Direction A
Decide whether each statement below agrees with the passage on economic development. For each, answer yes or no and quote the words of the passage that settle it.
(i) The internal savings these countries can mobilize will almost certainly be large.
(ii) India, Pakistan and Egypt are described as having large absorptive capacity for capital.
(iii) Direct food assistance is valued on the condition that it does not replace domestic effort to increase food production.
Direction B
In the passage on economic development, what three examples make up the capital base by which production is increased?

Text segment
========================================
In these countries the simple fact is that too many people struggle to make a living from too few resources. As a further consequence, little can be saved to enlarge the capital base—factories, power plants, transport—by which production is increased. The
obvious remedy is to provide resources for immediate consumption if these are patently insufficient, to provide capital for expansion of existing agricultural and industrial plant, and, most urgently, to limit the number of people who must live from these perilously scarce resources.

Translated into specific measures, this means that all feasible steps must be taken—by encouraging individual savings, encouraging the retention and reinvestment of earnings, and by judicious use of taxation—to mobilize internal savings. The amount so made available will almost certainly be small. The country has the cultural resources to use considerable amounts. This is the meaning of the common statement that India, Pakistan and Egypt have large absorptive capacity for capital. So external capital assistance in generous amounts is of great importance in this Model.

The social structure of these countries makes poverty comparatively democratic. For a very large proportion of the population, accordingly, consumption will have a larger claim on resources than saving for capital formation, for this consumption is coordinate with life itself. This not only sets limits on what can be squeezed out of these economies for investment, but it also emphasizes the value, in these countries, of direct consumption assistance, such as the food provided by the United States under Public Law 480, provided, of course, that it is not a substitute for domestic effort to increase food production.
========================================
Collected material
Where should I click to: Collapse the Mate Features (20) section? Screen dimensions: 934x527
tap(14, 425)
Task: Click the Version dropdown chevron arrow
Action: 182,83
========================================
Complete output A
(i) No: "The amount so made available will almost certainly be small."
(ii) Yes: "India, Pakistan and Egypt have large absorptive capacity for capital."
(iii) Yes: "provided, of course, that it is not a substitute for domestic effort to increase food production."

Complete output B
Factories, power plants and transport.